The drop in overall production can be attributable to a decline in the multifamily sector-which includes apartment buildings and condos-after a big uptick in March.
Figures released this morning showed US home building tumbled in April and permits fell, suggesting the housing market continued to tread water amid shortages of land and skilled labour. Permits, a proxy for future construction of all types of homes, fell 1.8% to a 1.35 million rate (matching the estimate).
Residential starts fell 3.7% to a 1.29 million annualized rate (the estimate was 1.31 million) after a revised 1.34 million pace in the prior month.
While a survey on Tuesday showed confidence among single-family homebuilders perked up in May, builders complained that "the record-high cost of lumber is hurting builders' bottom lines and making it more hard to produce competitively priced houses for newcomers to the market".
"With these fundamentals in place, the housing market should improve at a steady, gradual pace in the months ahead".
"We expected some pullback this month after such a strong March report, but housing starts remain at very healthy levels in April", said NAHB Chairman Randy Noel.
The report showed 163,000 homes were authorized for construction in April but not yet started, up 14% from 143,000 a year ago and indicating a steady pace of homebuilding in coming months.
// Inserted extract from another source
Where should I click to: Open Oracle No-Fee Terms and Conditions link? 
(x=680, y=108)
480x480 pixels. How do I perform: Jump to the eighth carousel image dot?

Last month's gain in single-family starts was outpaced by an 11.3 percent decline in groundbreaking activity on multi-family housing units. Home builders are struggling with higher prices for lumber and other building materials and a shortage of skilled laborers. These constraints have left builders unable to plug an acute shortage of houses on the market, restraining home sales growth.
Multifamily starts for buildings with five or more units increased by 7.2% year over year in April and fell by 12.6% compared with March.
"On an April year-to-date basis, the supply-starved West region was by far the most vibrant, growing construction region, with a 28 percent increase in construction", Khater said.
Housing economists have more closely watched trends in single-family building, which has seen below-average building for several years.